(Data)
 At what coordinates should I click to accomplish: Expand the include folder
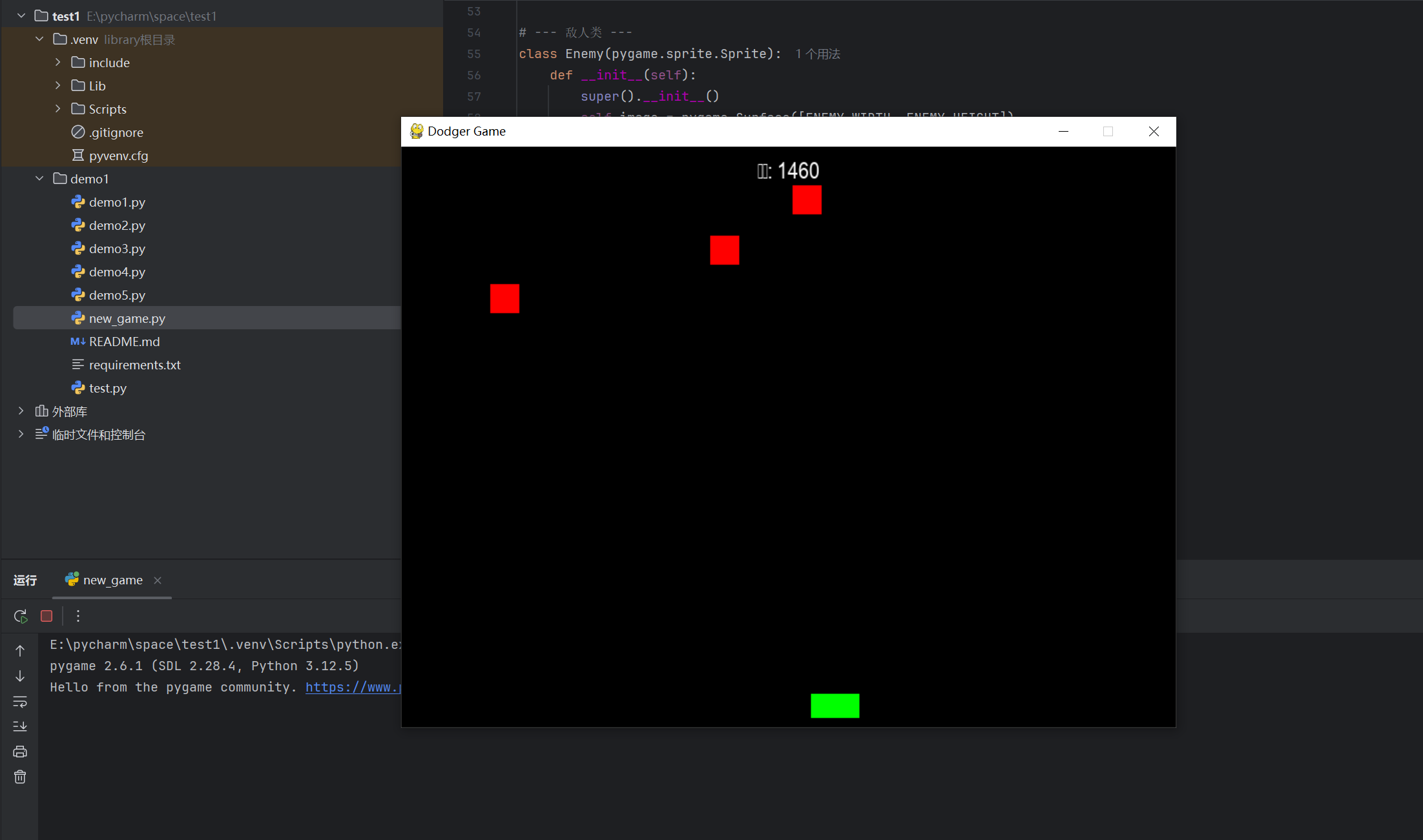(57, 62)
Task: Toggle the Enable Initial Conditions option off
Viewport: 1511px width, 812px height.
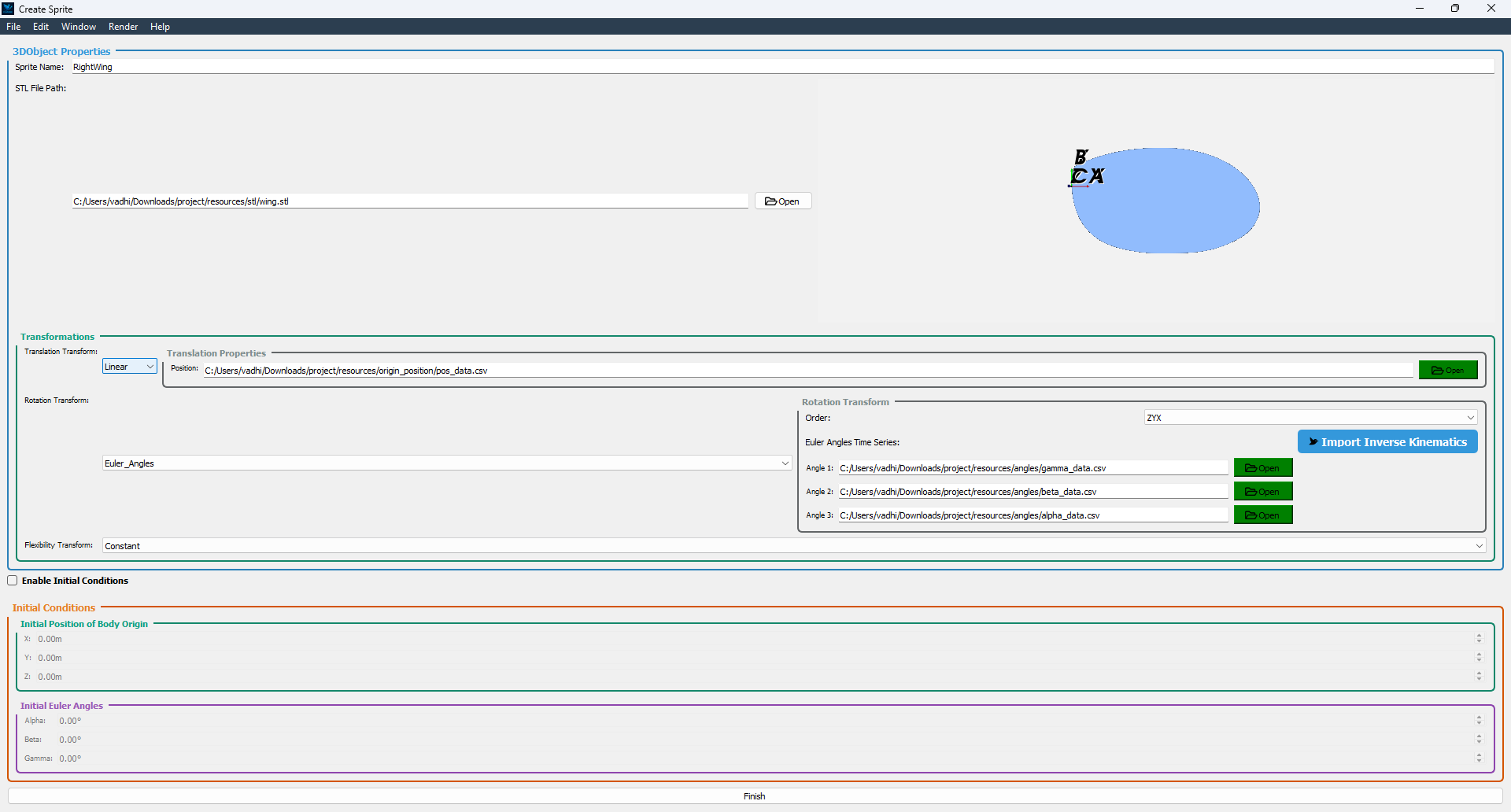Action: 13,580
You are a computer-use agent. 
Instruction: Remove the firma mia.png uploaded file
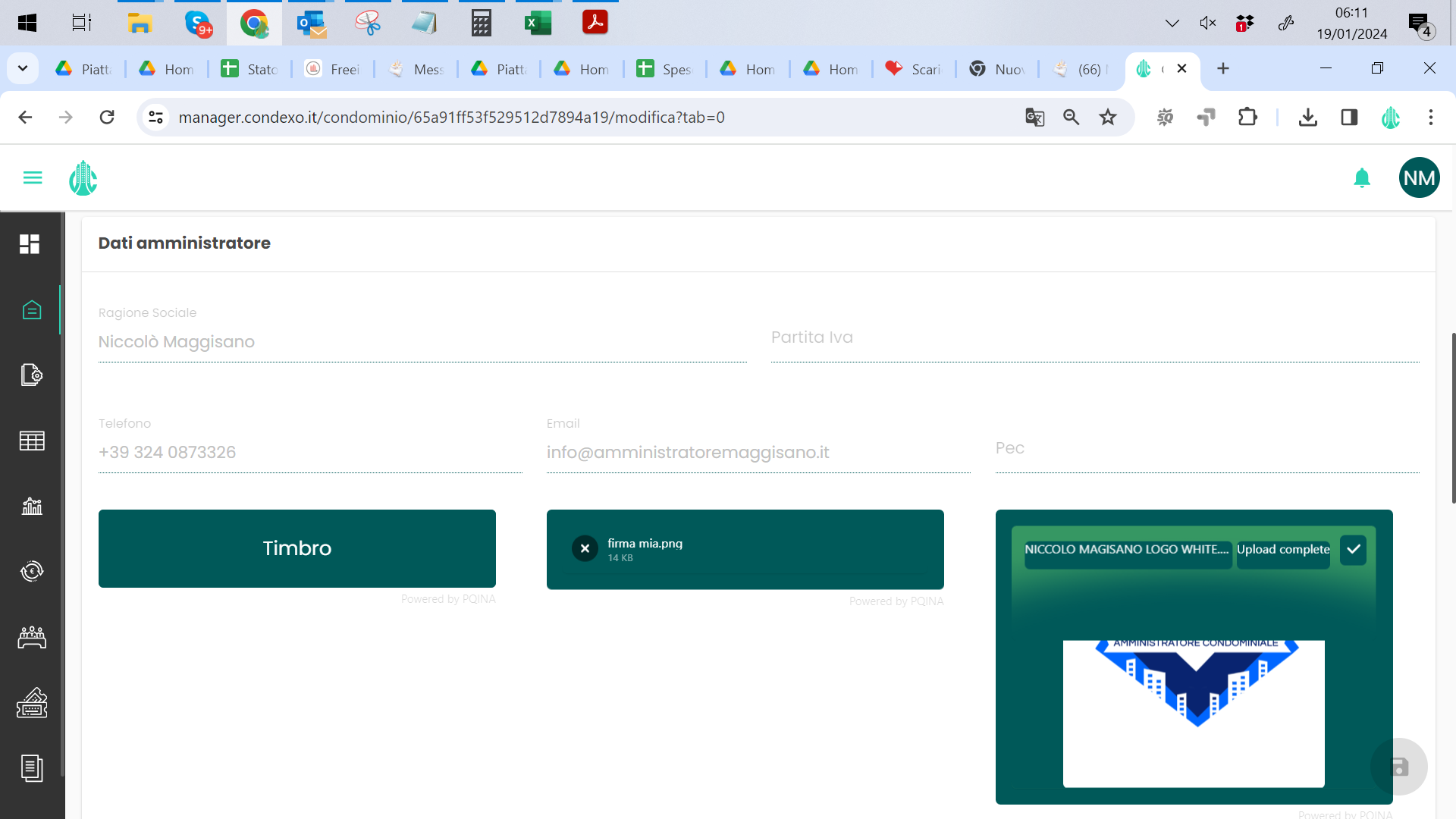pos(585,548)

...

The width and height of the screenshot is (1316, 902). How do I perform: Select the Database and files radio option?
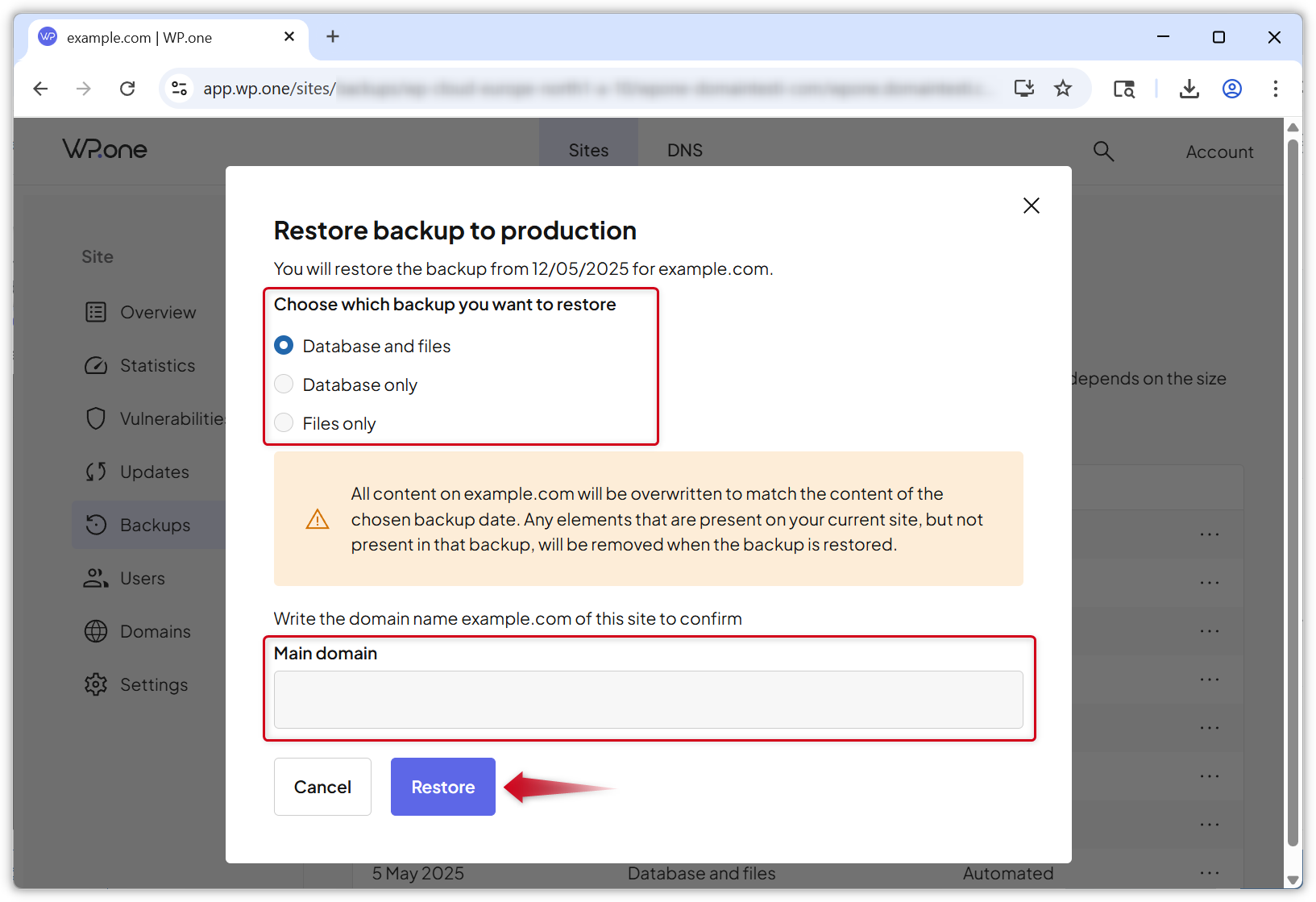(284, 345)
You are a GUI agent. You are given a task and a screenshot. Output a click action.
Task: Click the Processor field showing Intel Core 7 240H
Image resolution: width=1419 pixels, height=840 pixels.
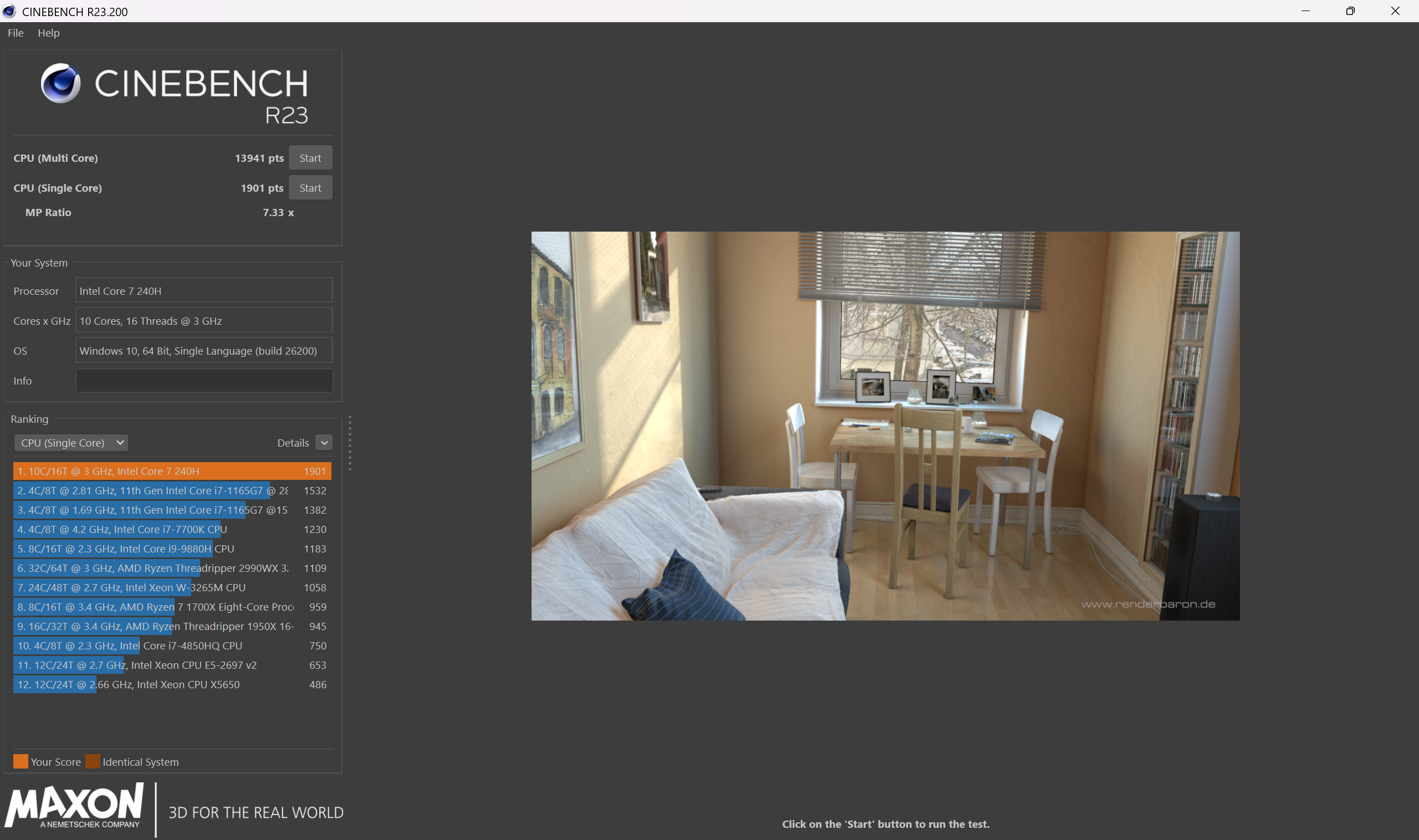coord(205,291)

(Try it)
In the entries above, find each line that includes the string "agent" and copy it.

(Reply to the exercise)
You are a computer-use agent. 
You are a GUI agent. You are given a task and a screenshot. Output a click action.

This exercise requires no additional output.